## WHAT IS EXPECTED:
Each entry below needs to be transcribed verbatim; the images should not appear.

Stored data
◇ ◇ ◇ ◇ ◇
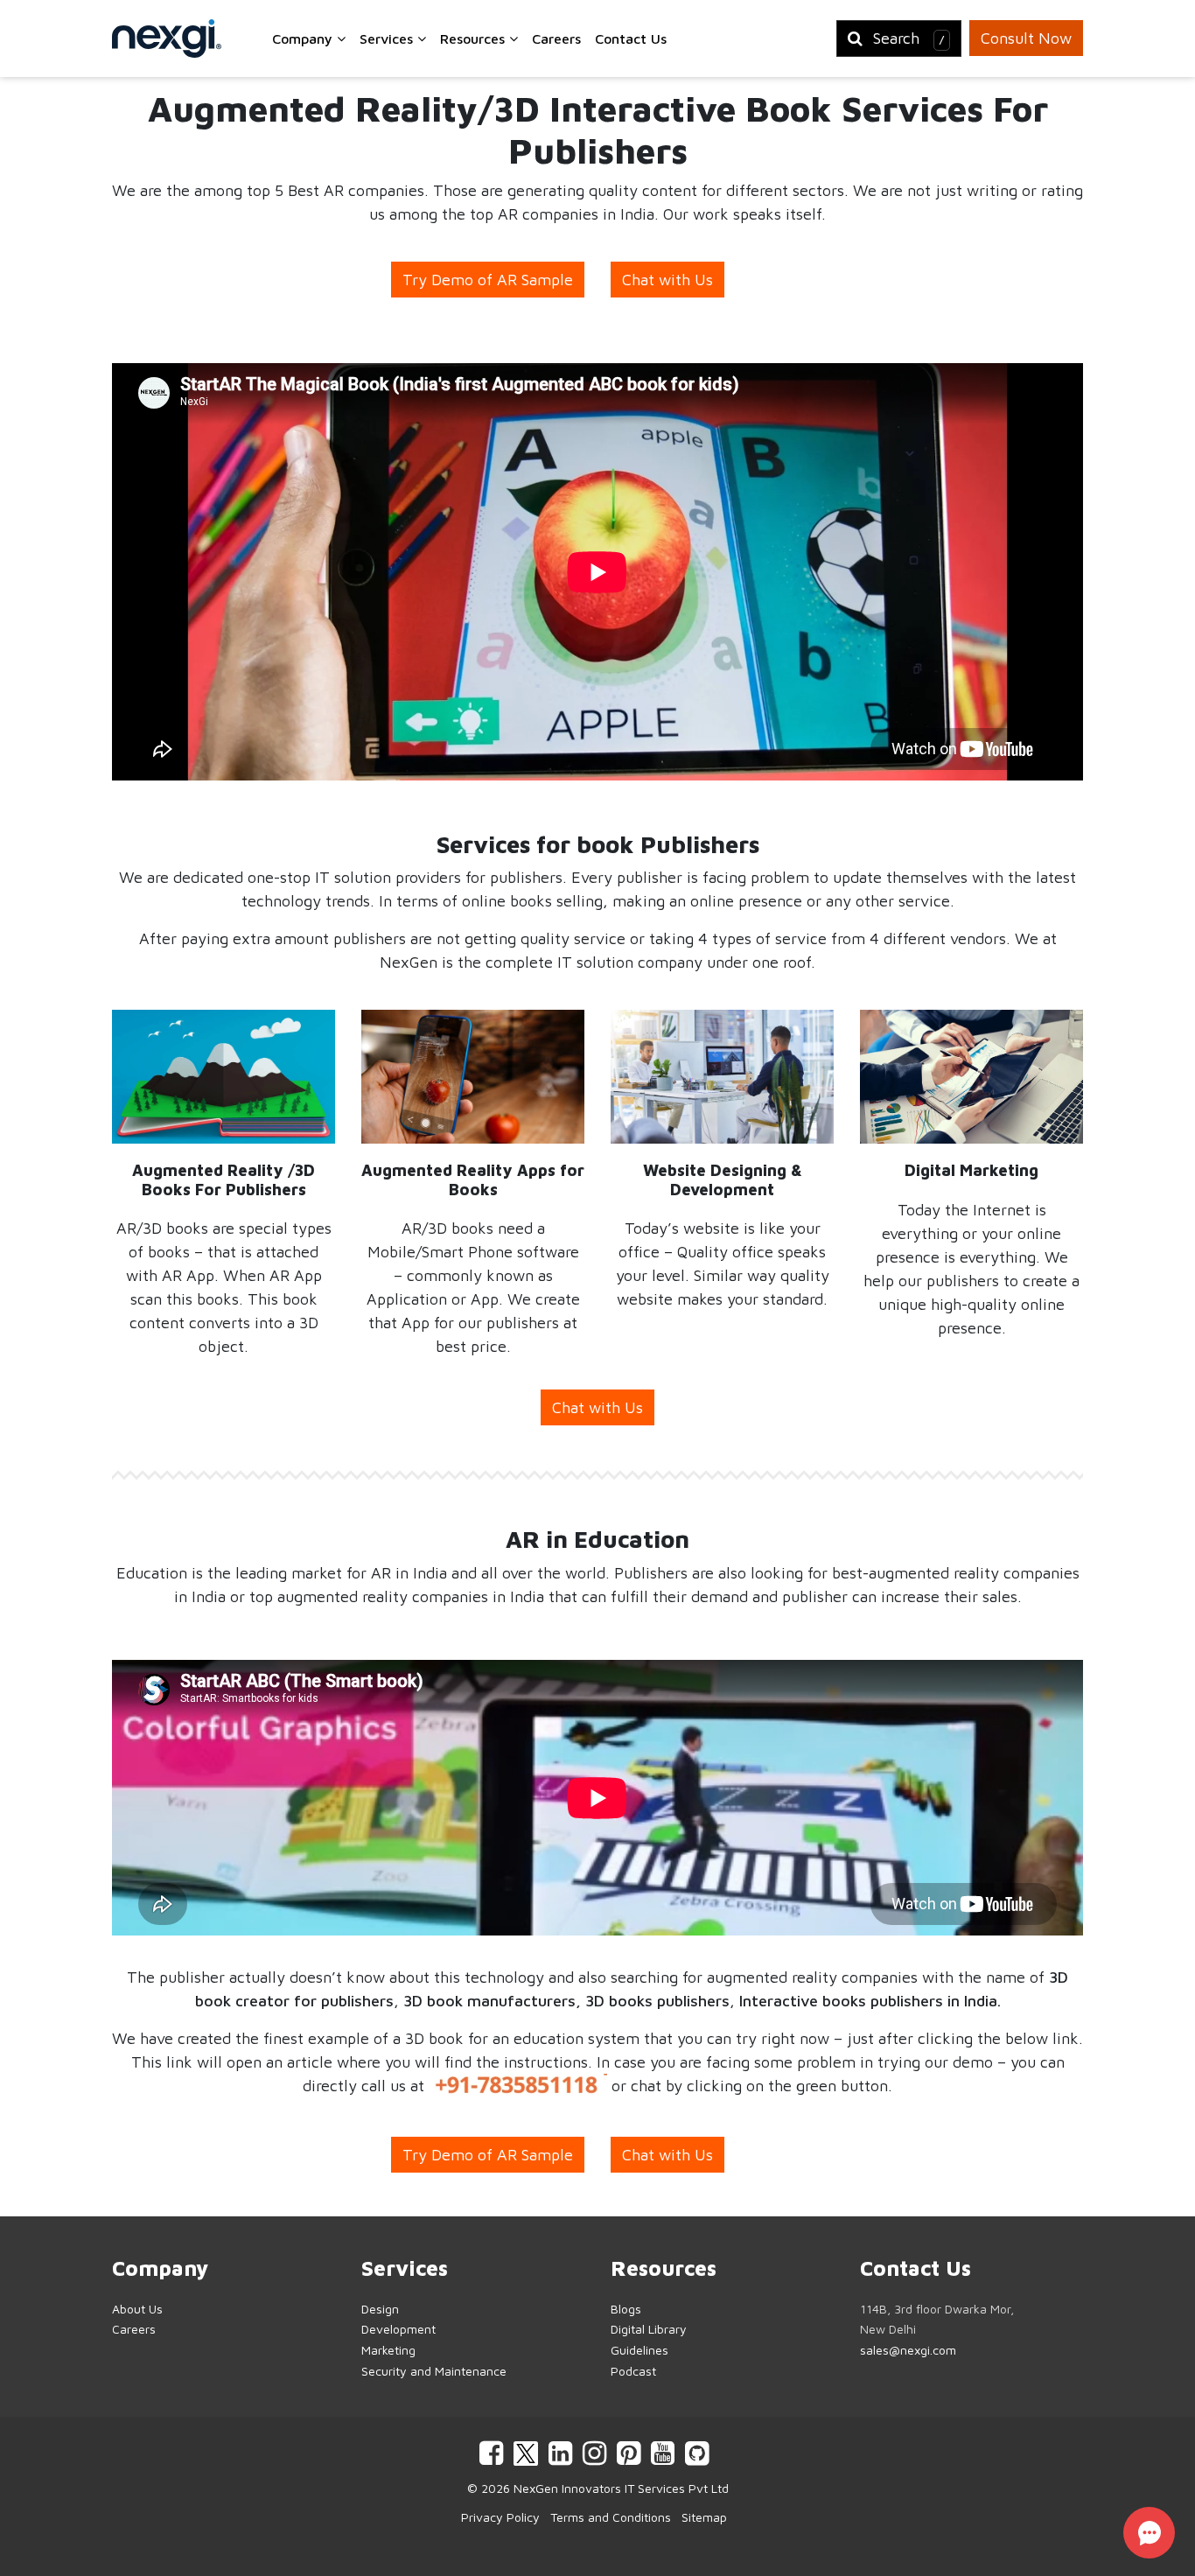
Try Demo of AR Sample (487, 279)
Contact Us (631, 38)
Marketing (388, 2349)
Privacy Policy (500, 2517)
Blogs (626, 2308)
◇ ◇ ◇ ◇ ◇
## SOLVED EXERCISE:
Try Demo of AR Sample (487, 279)
Contact Us (631, 38)
Marketing (388, 2349)
Privacy Policy (500, 2517)
Blogs (626, 2308)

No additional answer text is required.